Continued housing distress and rising prices for food and gas are weighing heavily on American families’ finances as the holiday shopping season begins, a quarterly analysis shows.
The CredAbility Consumer Distress Index, a measure of household financial stability, fell sharply in the third quarter, largely erasing improvements made over the prior three quarters. An uptick in late mortgage and rental payments and higher prices at the grocery store and gas pumps were the chief culprits.
CredAbility, a nonprofit consumer counseling agency based in Atlanta, crunches national data in five different categories — employment, housing, credit, household budget and net worth — to compile the index. A score below 70 indicates financial distress.
In the latest analysis, United States households scored 66.7 on the index’s 100-point scale, a “significant” drop from 69.2 in the second quarter, and the largest drop since the third quarter of 2008, the agency found. The nation’s consumers have now been in financial distress for 12 consecutive quarters, according to the index. (The analysis also measured consumer distress in individual states and found that only 19, as well as the District of Columbia, had scores above 70.)
“The average American family is feeling significant distress,” said Mark Cole, chief operating officer of CredAbility and the index’s author.
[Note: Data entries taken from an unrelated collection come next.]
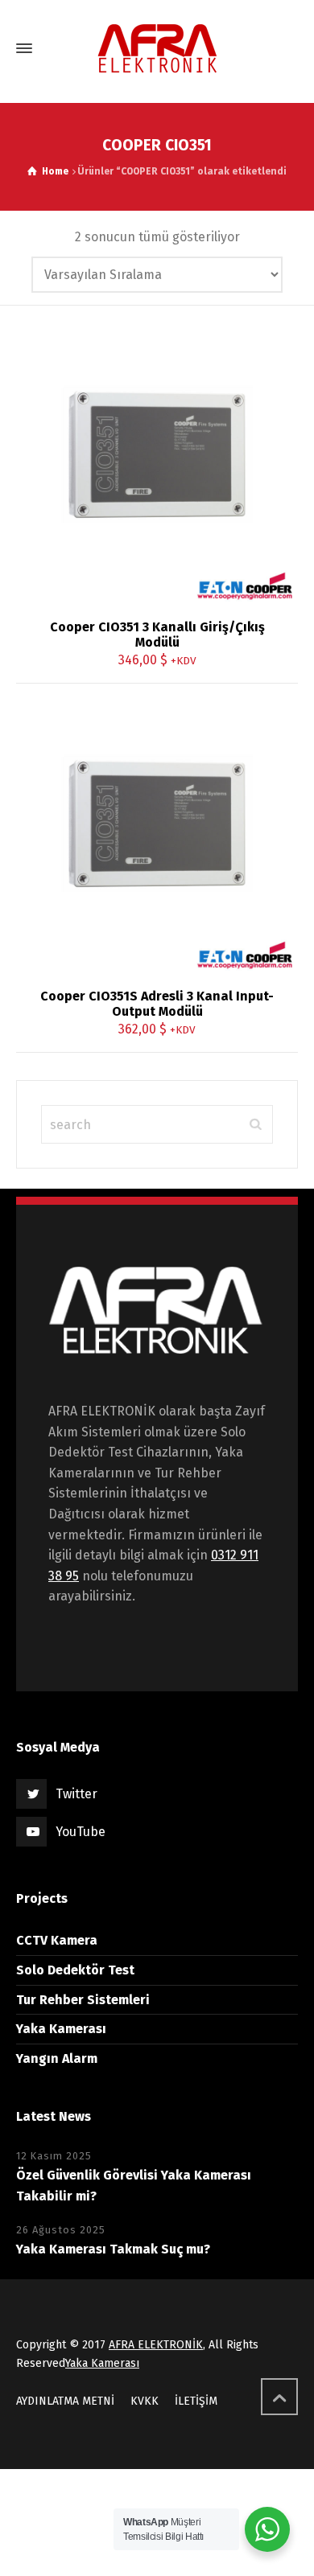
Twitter (76, 1794)
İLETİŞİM (196, 2401)
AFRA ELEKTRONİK (156, 2345)
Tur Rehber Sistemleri (83, 1999)
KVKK (144, 2401)
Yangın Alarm (56, 2058)
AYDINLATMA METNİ (65, 2401)
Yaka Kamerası (61, 2028)
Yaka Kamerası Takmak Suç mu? (113, 2249)
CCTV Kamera (56, 1940)
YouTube (80, 1831)
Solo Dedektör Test (75, 1970)
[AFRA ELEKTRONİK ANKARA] (157, 48)
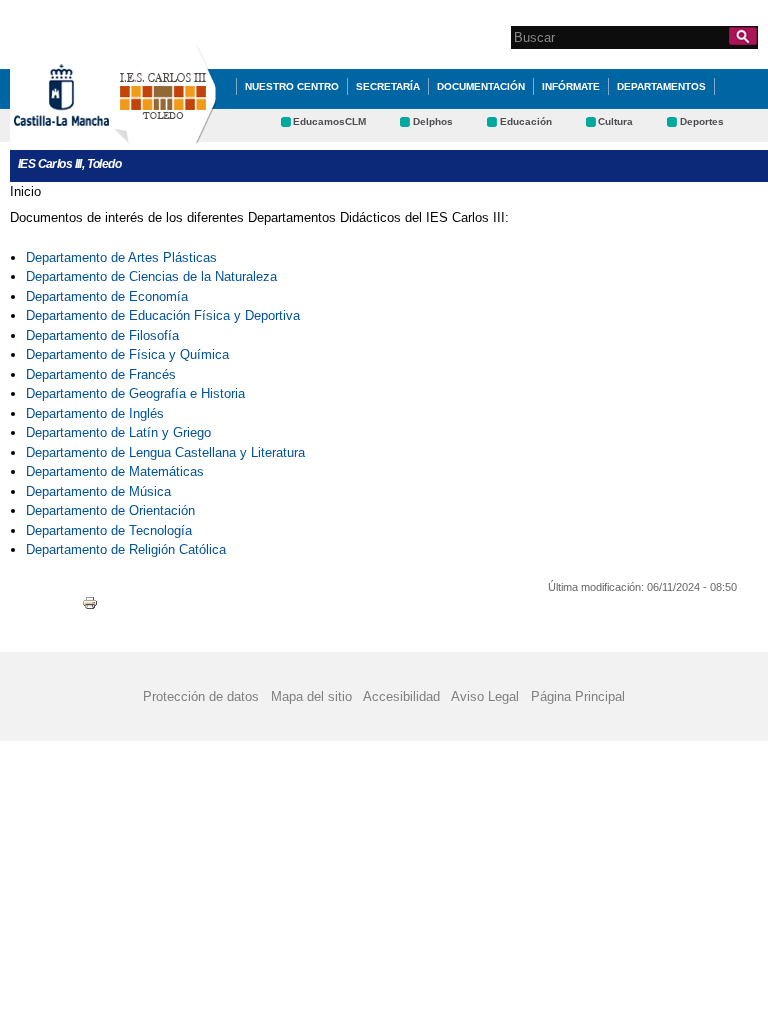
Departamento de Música (98, 491)
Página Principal (578, 696)
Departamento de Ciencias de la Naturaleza (151, 276)
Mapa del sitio (311, 696)
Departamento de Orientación (110, 510)
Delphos (433, 121)
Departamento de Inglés (95, 413)
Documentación (481, 86)
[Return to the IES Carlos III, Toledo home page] (165, 133)
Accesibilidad (401, 696)
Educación (526, 121)
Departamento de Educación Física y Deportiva (163, 315)
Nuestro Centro (292, 86)
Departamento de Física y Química (127, 354)
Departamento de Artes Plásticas (121, 257)
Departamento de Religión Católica (128, 549)
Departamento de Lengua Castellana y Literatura (165, 452)
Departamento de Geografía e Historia (135, 393)
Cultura (615, 121)
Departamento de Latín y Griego (118, 432)
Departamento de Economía (107, 296)
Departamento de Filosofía (102, 335)
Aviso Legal (485, 696)
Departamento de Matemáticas (115, 471)
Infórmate (571, 86)
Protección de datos (201, 696)
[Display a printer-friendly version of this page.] (90, 602)
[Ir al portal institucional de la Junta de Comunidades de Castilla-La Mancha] (86, 133)
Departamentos (661, 86)
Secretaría (388, 86)
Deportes (702, 121)
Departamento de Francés (101, 374)
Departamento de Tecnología (109, 530)
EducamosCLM (329, 121)
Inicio (25, 191)
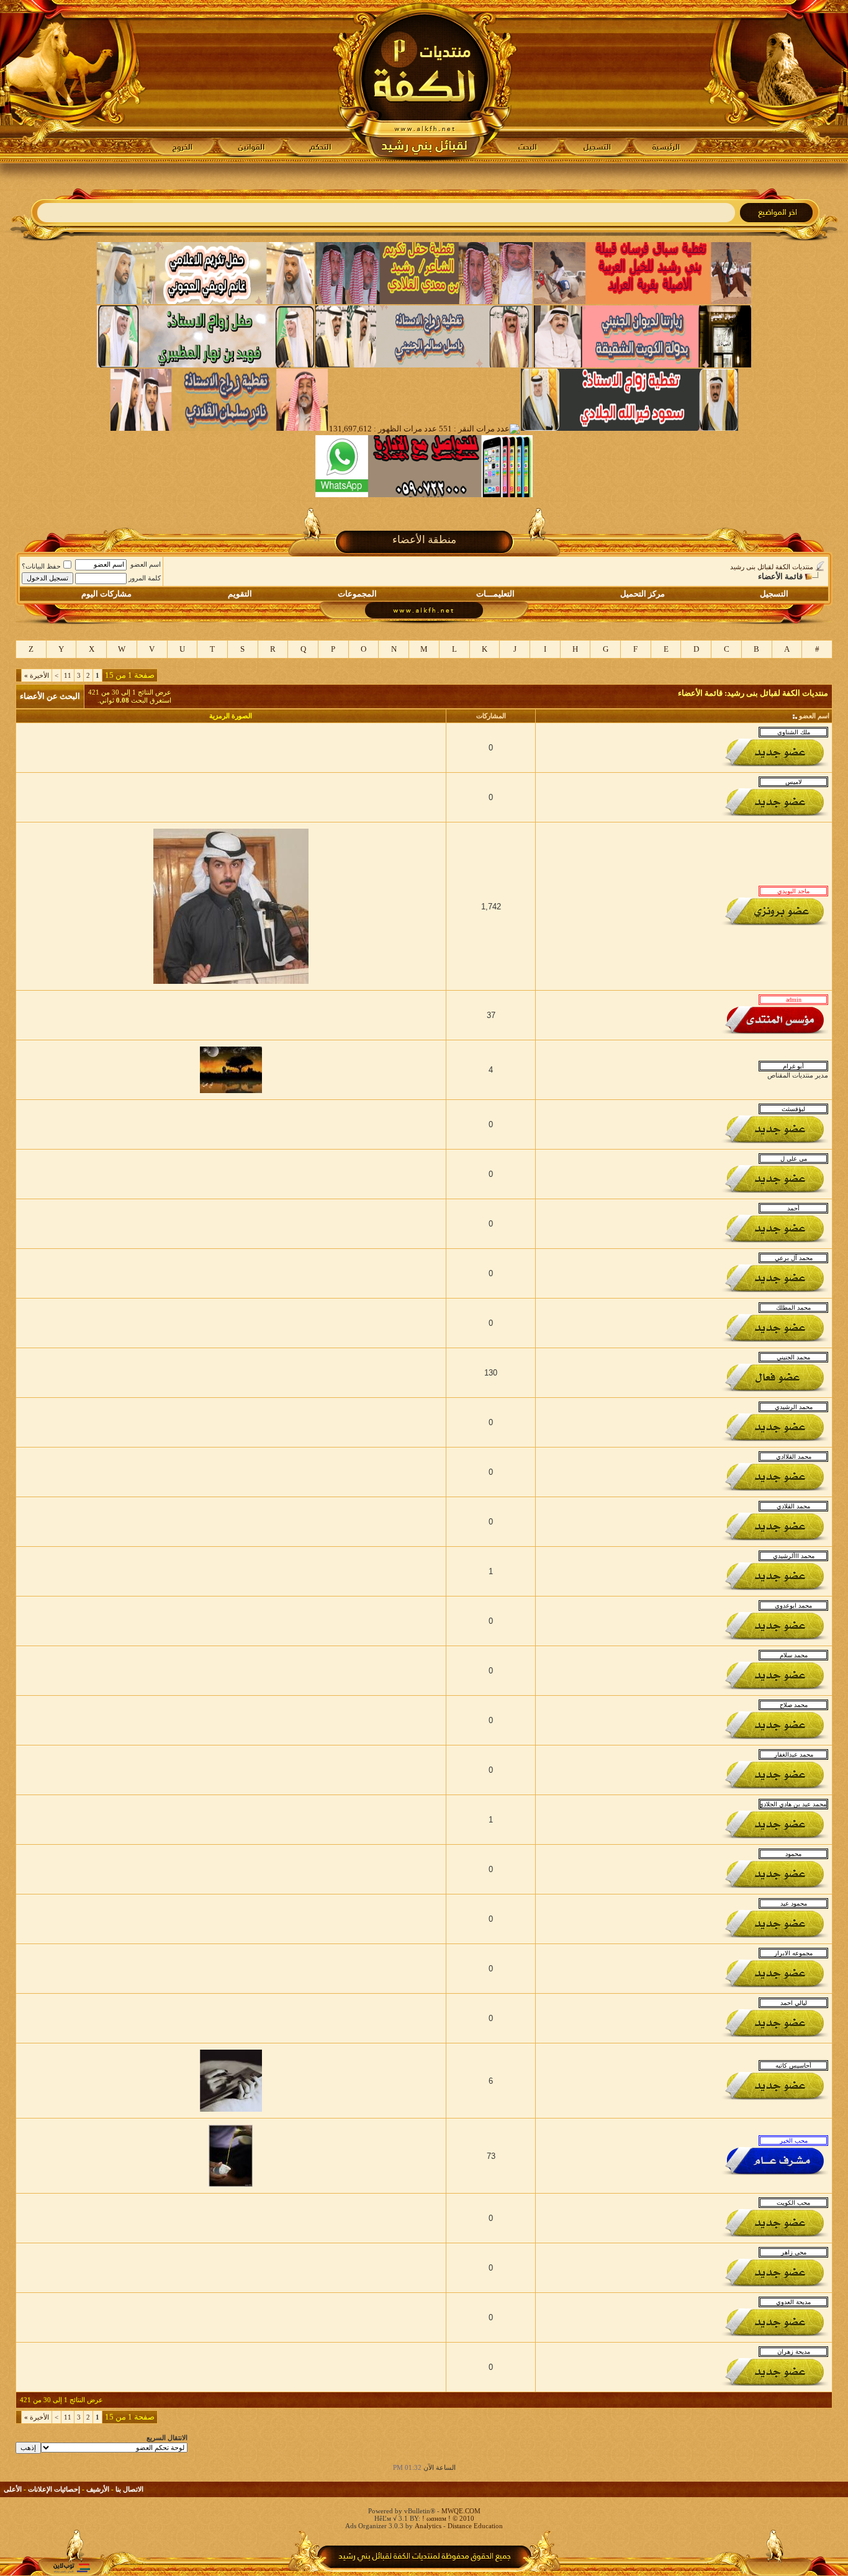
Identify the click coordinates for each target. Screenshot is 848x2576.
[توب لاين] (71, 2567)
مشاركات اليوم (106, 593)
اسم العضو (145, 564)
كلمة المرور (145, 578)
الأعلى (13, 2489)
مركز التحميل (642, 593)
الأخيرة (36, 675)
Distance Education (475, 2525)
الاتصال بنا (129, 2489)
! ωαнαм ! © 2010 (447, 2518)
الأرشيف (97, 2489)
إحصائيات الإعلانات (54, 2489)
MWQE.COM (460, 2511)
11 (67, 675)
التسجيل (774, 593)
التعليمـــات (495, 593)
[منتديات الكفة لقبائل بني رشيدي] (424, 81)
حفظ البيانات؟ (41, 566)
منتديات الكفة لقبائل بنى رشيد (771, 566)
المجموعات (357, 593)
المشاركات (491, 715)
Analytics (428, 2525)
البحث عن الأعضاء (50, 696)
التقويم (240, 593)
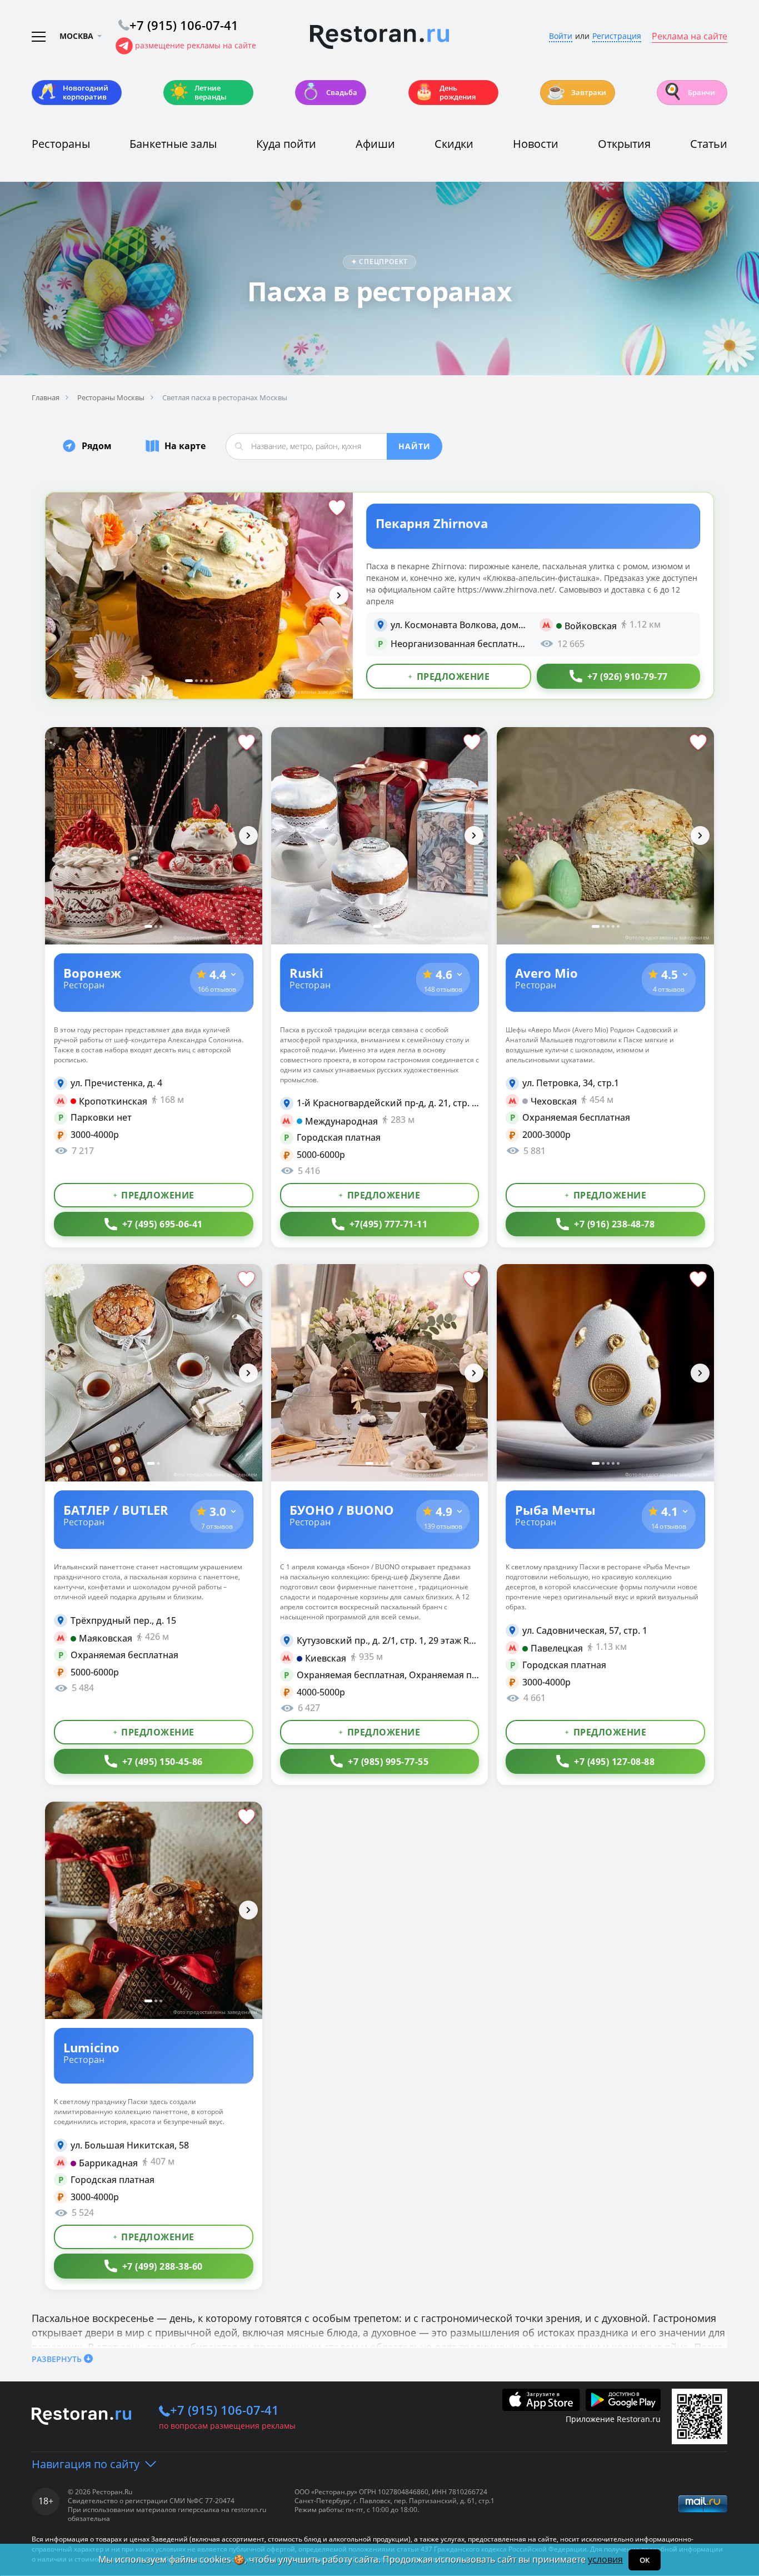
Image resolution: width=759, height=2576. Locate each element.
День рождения (445, 92)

The unemployment rate hasn’t changed, but the rate of “under-employment,” in which people are working part-time rather than full-time for economic reasons, increased in the quarter.
Despite the gloomy index numbers, indications are that retail sales were up significantly over the bellwether Thanksgiving holiday weekend. Mr. Cole said he did not think that sort of spending could continue, given that the average family has shrinking savings and less left over at the end of the month. People fatigued by living within tight budgets may be looking for bargains, he said, but “It’s hard for me to imaging there’s that much spending power left.”
“The only way those gains are sustainable is if they borrow money,” he said, noting that consumers have been doing better at managing debt. “My hope is they’re not going to borrow money to buy holiday gifts.”
What are your plans for holiday spending? Does your budget allow for gifts, or do you plan to borrow to buy presents?